1710–1720: From the Scots gramarye, glamar & glamer
(magic, enchantment, spell), a dissimilated variant of the Middle English
gramere (grammar (in the sense of “occult learning”)) from The Old French
gramaire, the sense development related to the idea of magic spells cast
because occult practices were popularly associated with learning (and regarded often
with fear and suspicion); a doublet of glamoury,
gramarye, grammar and grimoire. There are suggestions the ultimate source was
Old Norse and in one dictionary of Old Icelandic there’s an entry for glám-sýni (illusion), presumed to be
from the same root as gleam. The
standard short-form is “glam” which (formerly & informally) frequently is
used as a modifier is (glam clothing, glam rock etc) as in glamour (glamour photography,
glamour party etc) and non-standard creations are common (glamourpuss, beglamour,
beglamourment, reglamoured deglamoured etc).
The Scottish sense of “magic, enchantment” was best known
in the phrase “casting the glamor” which referred to “scholarship (which could
be the possession of literacy)”, regarded as a form of the occult learning,
that idea noted also in fourteenth century English but etymologists believe it
was more common still in Medieval Latin.

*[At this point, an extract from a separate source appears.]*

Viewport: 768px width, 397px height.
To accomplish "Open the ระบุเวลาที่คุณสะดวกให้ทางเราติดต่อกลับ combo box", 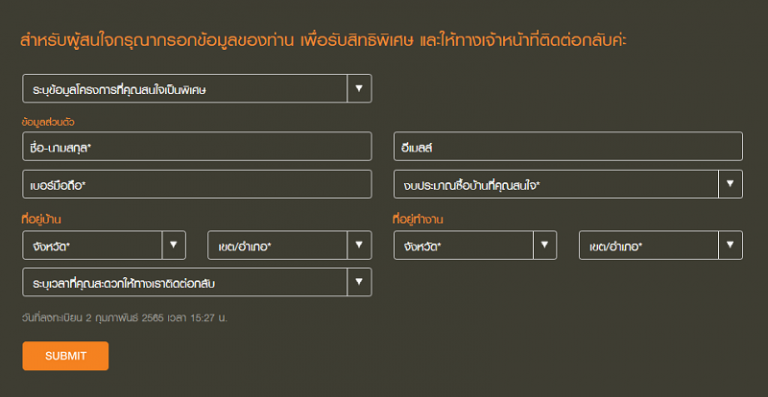I will tap(197, 282).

The words was popularized in English in
the works of Sir Walter Scott (1771-1832) and the modern sense of “magical
beauty, alluring charm” seems to have begun to evolve in the mid-nineteenth
century; by the 1930s it was most associated with the life styles of Hollywood
film stars, high-fashion & celebrity.
Danish, Dutch, Finnish, French,
German, Swedish & Norwegian (Bokmål & Norwegian Nynorsk) all adopted the spelling
used in English while the Russian was гламур (glamur) and the Catalan glamur
(Spanish picked up both the Catalan & English forms). Glamour is a noun &
verb, glamorousness is a noun, glamourise, glamourising & glamourised are
verbs, glamorous is an adjective (the spelling glamourous is now rare),
glamorously is an adverb; the noun plural is glamours.
Glamourous: Lindsay Lohan in a shimmering nude and silver bugle-beaded fringe gown from Theia Couture’s spring 2011 collection, amfAR’s (American Foundation for AIDS Research) New York Gala, February 2013.

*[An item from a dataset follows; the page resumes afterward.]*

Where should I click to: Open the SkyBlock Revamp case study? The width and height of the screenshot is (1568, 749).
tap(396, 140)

The curious evolution of glamour is another example of the power exerted by words and their relationship to the possession of knowledge, the power elites in many societies keeping learning & knowledge exclusively in their hands. To the priests in Ancient Egypt reading & writing was “a matter of the temple” which meant that for most people they were the only source of enlightenment and men were burned at the stake for publishing the Bible in the vernacular language of the common people rather than the Greek or Latin known only to scholars and clerics. Such was the ritualism and mysticism attached to such learning that in many societies, people looked upon these skills with superstitious awe and regarded it all as the spells of magicians. Those who could read & write were said to be skilled in the “Latin grammar” and, in the way familiar as Middle English evolved the “r” changed to “l” as “r” sometimes does as language mutates. As other changes crept in, glamour was the final form and it carried over the cabalistic overtone which originally conveyed “magic charms & spells” or “occultism”. So the meanings really differ only by application and there’ still the idea of a kind of spell which might cause one to see objects in a form that differs from reality, typically to make them more desirable of beauteous.
Writing Explained tracked the pattern of use of the alternative spellings of glamour found in US & UK use (glamour is red and glamor blue).
The pattern of spelling in the US is unusual because glamour & glamor still peacefully co-exist but the latter has for decades been in decline and never really caught on elsewhere. Most US spellings make more sense that the UK originals in that they are (1) simpler & (2) more phonetic but the US preference for glamour (most sources list it as the standard US form) is not only an outlier but idiosyncratic in that the derived forms (such as glamorize) follow the conventions but deleting the pointless “u” and substituting a “z” for “s”. Etymologists suggest the creation of glamor may be a back-formation of the dropped “u” in the derived forms (glamorous the most frequently used in the US.